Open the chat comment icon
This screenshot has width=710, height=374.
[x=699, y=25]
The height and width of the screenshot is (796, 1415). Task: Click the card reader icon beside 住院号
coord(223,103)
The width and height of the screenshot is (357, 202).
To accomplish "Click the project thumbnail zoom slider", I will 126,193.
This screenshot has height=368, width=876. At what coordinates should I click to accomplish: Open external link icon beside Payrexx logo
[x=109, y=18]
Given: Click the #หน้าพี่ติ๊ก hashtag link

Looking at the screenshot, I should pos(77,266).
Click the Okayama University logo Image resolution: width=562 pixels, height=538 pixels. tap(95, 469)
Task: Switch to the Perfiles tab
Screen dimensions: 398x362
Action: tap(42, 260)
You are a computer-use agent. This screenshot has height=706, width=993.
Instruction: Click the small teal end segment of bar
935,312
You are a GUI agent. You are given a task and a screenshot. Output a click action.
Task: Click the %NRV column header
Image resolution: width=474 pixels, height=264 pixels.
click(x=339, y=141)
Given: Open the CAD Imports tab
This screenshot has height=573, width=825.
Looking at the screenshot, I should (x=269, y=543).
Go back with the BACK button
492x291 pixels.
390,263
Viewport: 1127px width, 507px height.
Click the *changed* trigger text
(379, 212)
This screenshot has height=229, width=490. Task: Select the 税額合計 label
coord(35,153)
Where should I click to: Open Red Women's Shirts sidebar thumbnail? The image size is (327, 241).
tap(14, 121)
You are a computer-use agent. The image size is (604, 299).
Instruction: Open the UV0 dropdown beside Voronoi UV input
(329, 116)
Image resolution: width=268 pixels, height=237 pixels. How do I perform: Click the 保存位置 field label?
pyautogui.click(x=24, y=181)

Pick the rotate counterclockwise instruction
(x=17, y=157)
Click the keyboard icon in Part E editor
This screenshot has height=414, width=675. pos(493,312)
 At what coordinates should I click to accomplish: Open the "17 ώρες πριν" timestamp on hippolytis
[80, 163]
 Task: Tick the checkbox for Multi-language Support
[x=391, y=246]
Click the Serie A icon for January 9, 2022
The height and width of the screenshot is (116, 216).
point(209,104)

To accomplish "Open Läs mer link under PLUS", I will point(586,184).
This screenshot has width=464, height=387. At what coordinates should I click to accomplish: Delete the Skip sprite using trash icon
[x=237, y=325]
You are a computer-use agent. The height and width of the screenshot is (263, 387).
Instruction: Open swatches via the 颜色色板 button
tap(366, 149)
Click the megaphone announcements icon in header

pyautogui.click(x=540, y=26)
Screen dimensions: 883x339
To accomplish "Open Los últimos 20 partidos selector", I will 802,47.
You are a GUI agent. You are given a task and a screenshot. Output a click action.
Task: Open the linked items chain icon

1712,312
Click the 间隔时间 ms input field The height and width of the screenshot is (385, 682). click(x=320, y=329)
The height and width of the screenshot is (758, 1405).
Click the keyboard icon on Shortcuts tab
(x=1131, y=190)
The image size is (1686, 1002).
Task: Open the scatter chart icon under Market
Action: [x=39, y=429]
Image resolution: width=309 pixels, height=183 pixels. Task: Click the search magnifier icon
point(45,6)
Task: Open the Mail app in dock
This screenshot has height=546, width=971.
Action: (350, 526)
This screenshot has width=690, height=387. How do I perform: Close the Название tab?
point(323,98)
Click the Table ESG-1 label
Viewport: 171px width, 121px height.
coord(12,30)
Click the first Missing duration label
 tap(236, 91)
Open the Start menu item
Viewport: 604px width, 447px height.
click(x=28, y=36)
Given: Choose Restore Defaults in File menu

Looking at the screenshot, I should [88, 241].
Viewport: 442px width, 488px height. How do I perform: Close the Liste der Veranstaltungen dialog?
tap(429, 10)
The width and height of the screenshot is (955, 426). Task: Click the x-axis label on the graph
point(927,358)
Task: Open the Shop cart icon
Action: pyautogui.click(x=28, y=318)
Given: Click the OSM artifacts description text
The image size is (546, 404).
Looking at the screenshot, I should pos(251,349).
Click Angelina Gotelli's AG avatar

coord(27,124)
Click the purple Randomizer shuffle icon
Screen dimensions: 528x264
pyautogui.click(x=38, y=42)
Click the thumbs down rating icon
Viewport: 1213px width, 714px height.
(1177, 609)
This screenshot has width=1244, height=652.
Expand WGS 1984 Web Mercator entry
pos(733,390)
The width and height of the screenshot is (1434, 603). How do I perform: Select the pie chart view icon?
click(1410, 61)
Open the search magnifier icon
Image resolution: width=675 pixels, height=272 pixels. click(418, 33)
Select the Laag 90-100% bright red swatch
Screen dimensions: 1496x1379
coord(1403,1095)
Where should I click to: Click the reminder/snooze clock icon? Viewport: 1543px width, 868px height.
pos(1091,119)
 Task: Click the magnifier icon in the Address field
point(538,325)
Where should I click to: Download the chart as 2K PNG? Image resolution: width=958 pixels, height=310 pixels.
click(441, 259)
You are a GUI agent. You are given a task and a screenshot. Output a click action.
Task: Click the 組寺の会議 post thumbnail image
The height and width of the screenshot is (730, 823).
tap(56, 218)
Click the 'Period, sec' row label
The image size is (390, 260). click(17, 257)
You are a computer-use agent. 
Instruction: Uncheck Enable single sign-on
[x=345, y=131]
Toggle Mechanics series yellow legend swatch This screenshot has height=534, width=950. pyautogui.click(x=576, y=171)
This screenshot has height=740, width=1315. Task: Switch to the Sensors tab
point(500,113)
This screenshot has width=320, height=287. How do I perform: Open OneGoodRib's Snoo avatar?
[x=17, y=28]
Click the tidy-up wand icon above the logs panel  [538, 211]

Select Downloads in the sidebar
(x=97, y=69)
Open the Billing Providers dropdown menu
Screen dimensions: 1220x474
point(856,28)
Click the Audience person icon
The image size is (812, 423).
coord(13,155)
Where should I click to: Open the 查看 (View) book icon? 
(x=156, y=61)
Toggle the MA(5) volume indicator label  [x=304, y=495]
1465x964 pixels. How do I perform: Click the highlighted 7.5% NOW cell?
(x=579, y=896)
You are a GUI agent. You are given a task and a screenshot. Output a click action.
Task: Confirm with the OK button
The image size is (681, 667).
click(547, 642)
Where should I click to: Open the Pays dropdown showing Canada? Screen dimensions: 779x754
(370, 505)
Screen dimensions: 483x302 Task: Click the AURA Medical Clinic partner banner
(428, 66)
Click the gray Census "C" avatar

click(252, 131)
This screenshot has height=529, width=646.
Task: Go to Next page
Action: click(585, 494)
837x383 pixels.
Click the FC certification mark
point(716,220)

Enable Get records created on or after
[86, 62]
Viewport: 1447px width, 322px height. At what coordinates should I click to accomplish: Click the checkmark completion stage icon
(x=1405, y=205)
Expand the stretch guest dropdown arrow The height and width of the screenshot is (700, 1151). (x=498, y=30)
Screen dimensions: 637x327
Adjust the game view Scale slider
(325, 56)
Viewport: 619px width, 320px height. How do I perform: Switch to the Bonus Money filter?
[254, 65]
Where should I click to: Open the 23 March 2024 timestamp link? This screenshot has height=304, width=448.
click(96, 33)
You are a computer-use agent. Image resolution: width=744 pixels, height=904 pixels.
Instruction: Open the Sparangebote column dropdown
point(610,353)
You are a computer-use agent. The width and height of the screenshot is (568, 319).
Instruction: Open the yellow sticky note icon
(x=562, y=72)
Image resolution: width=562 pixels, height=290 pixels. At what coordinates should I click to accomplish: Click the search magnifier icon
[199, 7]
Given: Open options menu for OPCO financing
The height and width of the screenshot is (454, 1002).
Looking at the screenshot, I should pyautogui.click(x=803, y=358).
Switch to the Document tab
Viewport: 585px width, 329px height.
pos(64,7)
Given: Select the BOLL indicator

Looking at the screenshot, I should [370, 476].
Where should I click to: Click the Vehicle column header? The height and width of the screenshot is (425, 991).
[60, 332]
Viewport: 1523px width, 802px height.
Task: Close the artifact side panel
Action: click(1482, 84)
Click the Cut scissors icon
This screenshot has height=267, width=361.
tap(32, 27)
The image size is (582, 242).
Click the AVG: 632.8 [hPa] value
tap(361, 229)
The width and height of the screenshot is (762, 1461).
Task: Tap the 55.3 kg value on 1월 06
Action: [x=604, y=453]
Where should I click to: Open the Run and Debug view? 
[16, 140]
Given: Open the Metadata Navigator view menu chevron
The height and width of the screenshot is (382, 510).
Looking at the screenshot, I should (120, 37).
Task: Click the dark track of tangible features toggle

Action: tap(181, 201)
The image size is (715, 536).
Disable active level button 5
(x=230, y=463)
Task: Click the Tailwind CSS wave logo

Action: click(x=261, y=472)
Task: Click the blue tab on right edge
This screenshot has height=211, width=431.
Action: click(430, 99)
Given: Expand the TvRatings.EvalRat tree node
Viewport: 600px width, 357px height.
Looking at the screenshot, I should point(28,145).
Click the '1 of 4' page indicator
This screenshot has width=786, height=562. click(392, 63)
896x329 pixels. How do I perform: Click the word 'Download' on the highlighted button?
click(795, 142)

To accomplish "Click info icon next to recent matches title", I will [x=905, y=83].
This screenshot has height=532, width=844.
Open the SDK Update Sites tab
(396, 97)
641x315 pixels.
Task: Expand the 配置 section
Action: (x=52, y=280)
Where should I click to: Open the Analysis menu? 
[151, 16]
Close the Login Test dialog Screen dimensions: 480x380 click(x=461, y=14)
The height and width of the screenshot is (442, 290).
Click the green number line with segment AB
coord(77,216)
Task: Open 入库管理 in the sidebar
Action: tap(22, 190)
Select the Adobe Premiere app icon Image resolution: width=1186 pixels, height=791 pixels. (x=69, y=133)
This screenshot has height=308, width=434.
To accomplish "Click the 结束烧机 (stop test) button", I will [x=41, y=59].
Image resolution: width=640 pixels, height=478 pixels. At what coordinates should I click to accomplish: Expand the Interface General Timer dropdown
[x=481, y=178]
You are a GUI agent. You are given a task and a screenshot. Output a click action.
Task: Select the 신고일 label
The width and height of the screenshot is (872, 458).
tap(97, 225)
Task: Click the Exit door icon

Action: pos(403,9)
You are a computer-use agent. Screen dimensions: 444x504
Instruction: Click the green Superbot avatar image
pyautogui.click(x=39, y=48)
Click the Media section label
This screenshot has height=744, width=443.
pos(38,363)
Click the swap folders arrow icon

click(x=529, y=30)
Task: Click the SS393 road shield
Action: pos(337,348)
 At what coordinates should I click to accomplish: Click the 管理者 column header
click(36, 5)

● ● ● ● ●

THE PROBLEM
Please make an exact copy of the lines above from the line with "Given: Open the Metadata" through the line with "This screenshot has height=532, width=844.", both ends included.

ANSWER FOR THE TASK
Given: Open the Metadata Navigator view menu chevron
The height and width of the screenshot is (382, 510).
Looking at the screenshot, I should (120, 37).
Task: Click the dark track of tangible features toggle

Action: tap(181, 201)
The image size is (715, 536).
Disable active level button 5
(x=230, y=463)
Task: Click the Tailwind CSS wave logo

Action: click(x=261, y=472)
Task: Click the blue tab on right edge
This screenshot has height=211, width=431.
Action: click(430, 99)
Given: Expand the TvRatings.EvalRat tree node
Viewport: 600px width, 357px height.
Looking at the screenshot, I should point(28,145).
Click the '1 of 4' page indicator
This screenshot has width=786, height=562. click(392, 63)
896x329 pixels. How do I perform: Click the word 'Download' on the highlighted button?
click(795, 142)

To accomplish "Click info icon next to recent matches title", I will [x=905, y=83].
This screenshot has height=532, width=844.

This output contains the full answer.